Why is noise reduction required ?

Because of their highly dynamic nature and the complexity of applications and software stacks, HPC systems are subjected to many interference when running in production, which results in a different performance measure for each run even with the same system's parametrization. If this variability is not taken into account, the efficiency of black-box heuristics can be significantly reduced because of a slow down of the optimization process. In a low-noise setting (for example if you know you won't share resources with several users), noise reduction strategies are irrelevant because they can waste computing resources (by retrying already tried parametrization), but in a high-noise setting, noise reduction methods are critical to ensure the quality of the solution suggested by the optimizer.
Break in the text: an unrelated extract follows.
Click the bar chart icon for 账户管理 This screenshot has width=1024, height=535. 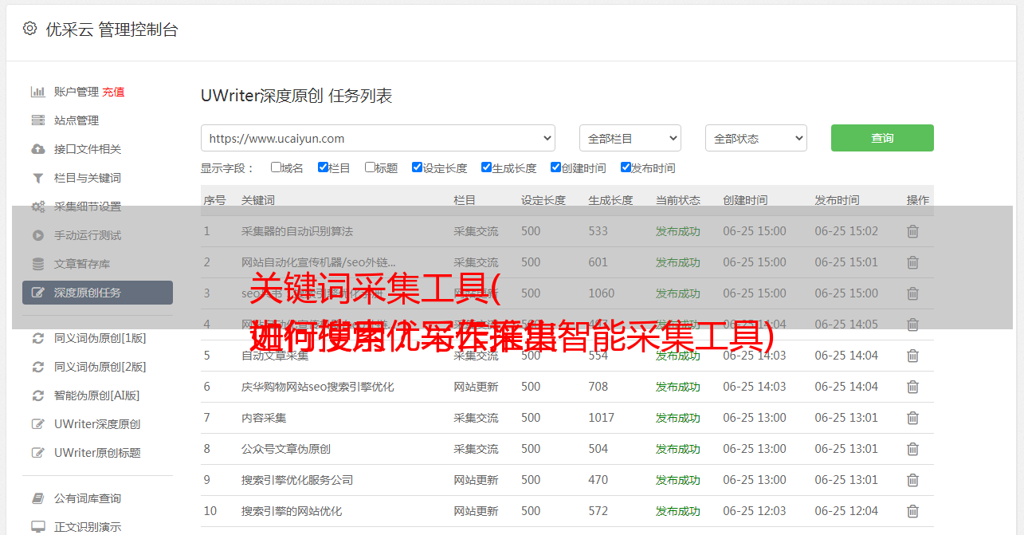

The problem solved by the optimizer can be described by the search of a performance function that can only be accessed through its observations that are tainted with noise.

\[min \mathbb{E}(F(x)),\ x \in \mathcal{P} || F(x) = f(x) + \epsilon(x)\]
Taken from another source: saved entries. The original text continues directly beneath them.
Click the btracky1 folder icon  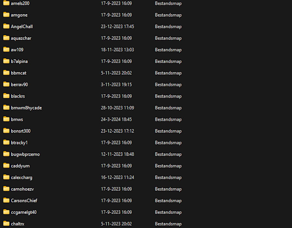[x=6, y=142]
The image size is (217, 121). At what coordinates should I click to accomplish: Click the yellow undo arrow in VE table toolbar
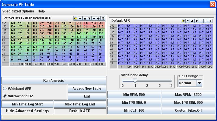click(x=76, y=18)
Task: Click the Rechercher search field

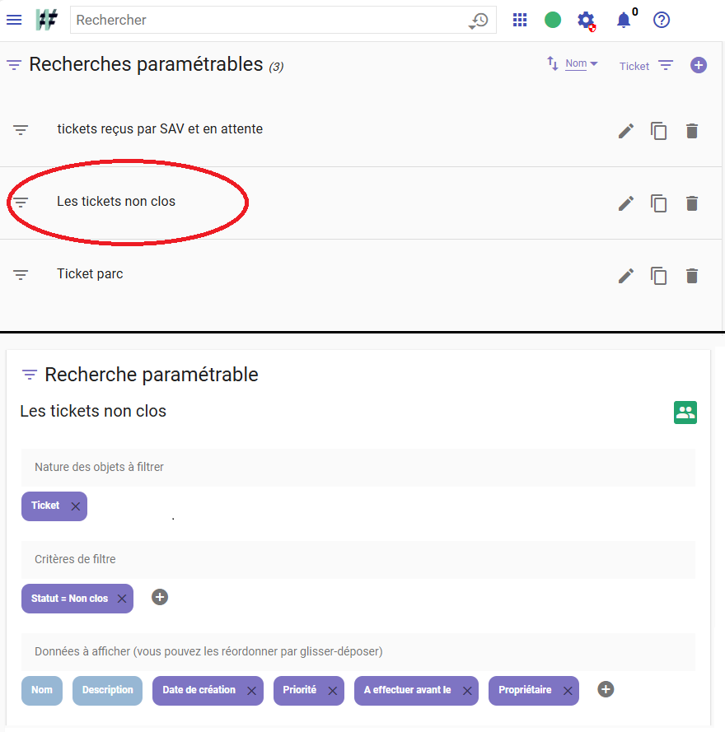Action: pyautogui.click(x=268, y=20)
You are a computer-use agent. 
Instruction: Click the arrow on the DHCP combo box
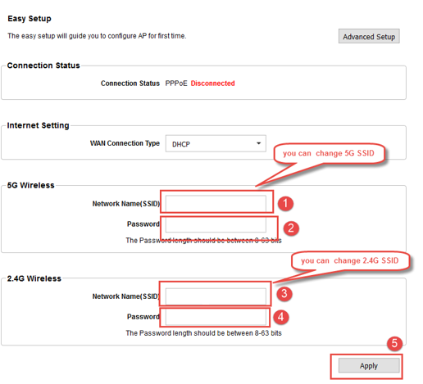(x=258, y=143)
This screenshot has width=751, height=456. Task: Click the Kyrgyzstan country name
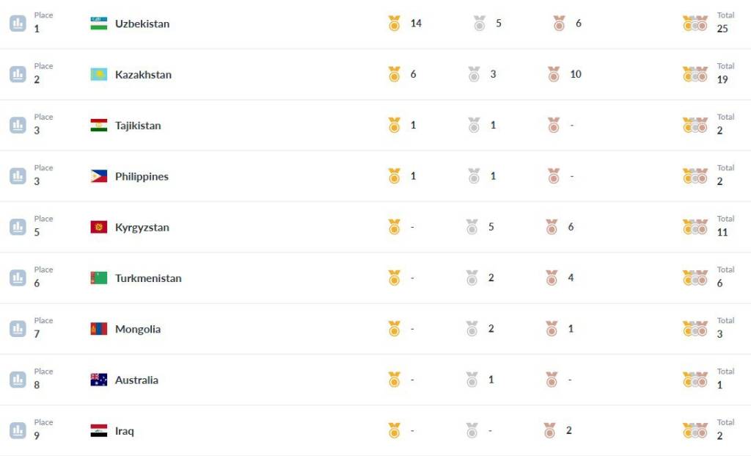(142, 228)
with \(f(x)\) representing the "true" execution time for parametrization \(x\), while we only have access to the "observed" or "sampled" execution times \(F(x)\). The noise, which can depend on the parametrization, is a function of \(x\) and is represented by \(\epsilon(x)\). We treat the execution time as a random variable which realization are the elapsed times for each run.

Available resampling method

To deal with the possible noise introduced when measuring the performance of the application, you can add to bbo a resampling component, which re-evaluates several times the same parametrization in order to have a more precise idea of the performance value for this parametrization. Two different types of resampling are available.

Aggregation functions

To perform resampling, an aggregation function is necessary to be selected so that the decisions made by the optimizer can be based on an aggregated performance function. Two available aggregation methods are the mean and the median. The aggregation method is given to the class BBOptimizer using the fitness_aggregation argument. It can take as value any Python function to compute an aggregation. If this value is not specified, the default behavior of bbo is to use the mean as aggregator of the fitness values within the same parametrization.
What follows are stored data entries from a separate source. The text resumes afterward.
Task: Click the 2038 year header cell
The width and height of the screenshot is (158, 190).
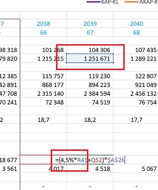Action: 43,24
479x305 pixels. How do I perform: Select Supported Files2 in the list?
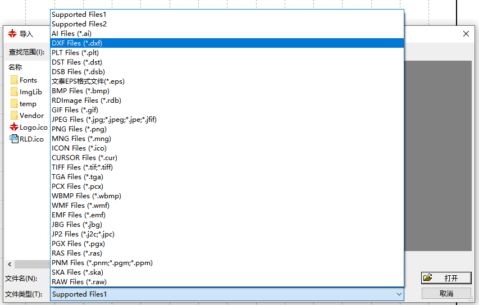(x=79, y=24)
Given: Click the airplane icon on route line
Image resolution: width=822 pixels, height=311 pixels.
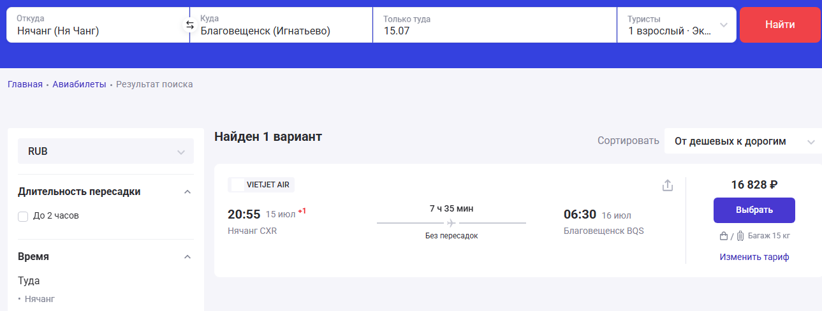Looking at the screenshot, I should click(451, 223).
By defining a black-box like in the introduction section,

import numpy as np


class FakeBlackBox:
    def __init__(self):
        print("I'm the Ackley function ! Good luck finding my optimum !")

    def compute(self, array_2d):
        return -20 * np.exp(-0.2 * np.sqrt(0.5 * (array_2d[0]**2 + array_2d[1]**2))) - np.exp(0.5 * (np.cos(2 * np.pi * array_2d[0]) + np.cos(2 * np.pi * array_2d[1]))) + np.exp(1) + 20

# create the fake_black_box object
fake_black_box = FakeBlackBox()
# choose the optimization grid
parametric_grid = np.array([np.arange(-10, 10, 1), np.arange(-5, 5, 1)]).T

we can use the median as a custom aggregation function:

from bbo.optimizer import BBOptimizer
import numpy
from bbo.heuristics.surrogate_models.next_parameter_strategies import expected_improvement
from sklearn.gaussian_process import GaussianProcessRegressor


bb_obj = BBOptimizer(
    black_box=fake_black_box,
    heuristic="surrogate_model",
    max_iteration=20,
    initial_sample_size=2,
    parameter_space=parameter_grid,
    next_parameter_strategy=expected_improvement,
    regression_model=GaussianProcessRegressor,
    resampling_policy="simple_resampling",
    nbr_resamples=2,
    fitness_aggregation="simple_fitness_aggregation",
    estimator=numpy.median,
)

Static resampling

Static resampling consists in repeating each parametrization a fixed number of times. It is activated using the resampling_policy argument of the BBOptimizer class. It requires to also give a value for the argument nbr_resamples (which will correspond to the number of resamples). You can add custom fitness aggregation (like seen in the above section) or just use the default behavior of using the mean.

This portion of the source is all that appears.